*EXERCISE PROMPT*
With pictures left out, copy exactly every line from the one containing "302x402 pixels. How" through the end of the material.

:: GIVEN INFORMATION ::

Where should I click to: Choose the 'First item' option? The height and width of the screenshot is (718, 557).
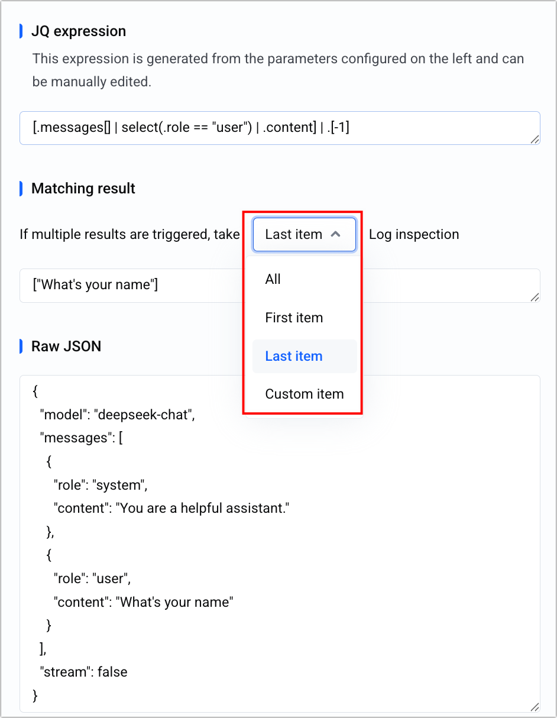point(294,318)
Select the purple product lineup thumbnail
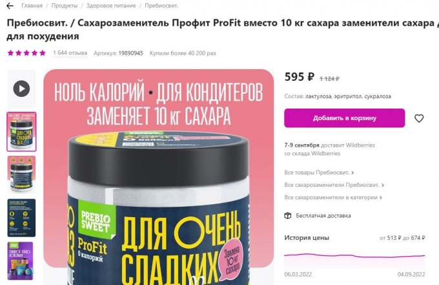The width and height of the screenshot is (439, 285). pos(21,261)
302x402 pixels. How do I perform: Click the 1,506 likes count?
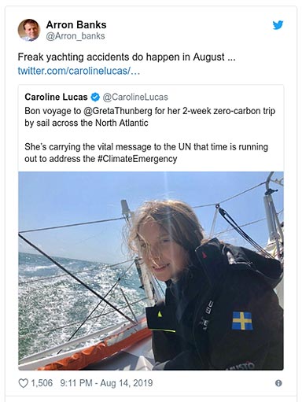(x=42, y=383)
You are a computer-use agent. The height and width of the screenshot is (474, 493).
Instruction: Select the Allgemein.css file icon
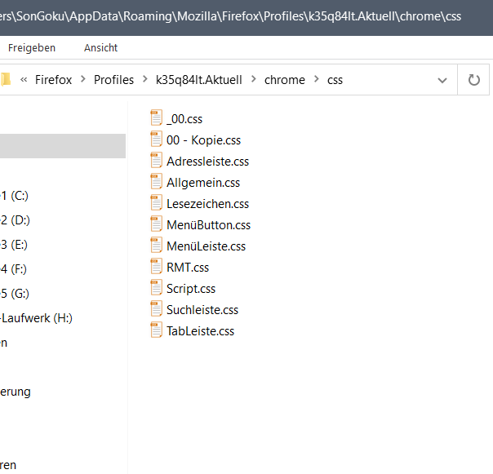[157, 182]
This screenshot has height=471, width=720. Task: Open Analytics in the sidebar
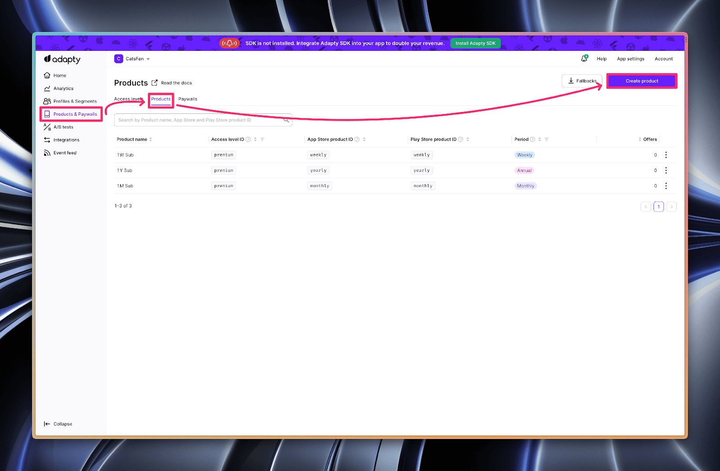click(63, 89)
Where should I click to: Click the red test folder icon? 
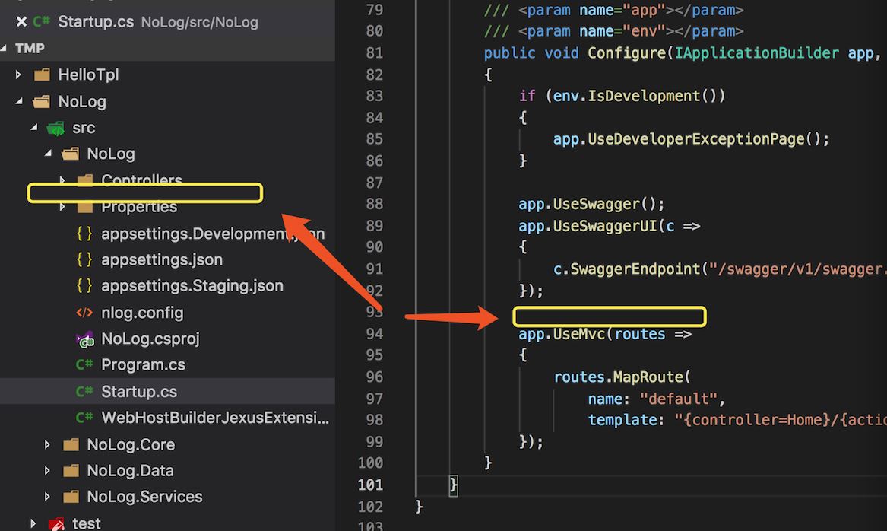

:::

*YOUR RESPONSE*
302x402 pixels. How do I perform: Click the 1,506 likes count?
(x=42, y=383)
You are a computer-use agent. The height and width of the screenshot is (474, 493).
Instruction: Select the Allgemein.css file icon
[157, 182]
This screenshot has height=471, width=720. Task: Open Analytics in the sidebar
click(63, 89)
Where should I click to: Click the red test folder icon? 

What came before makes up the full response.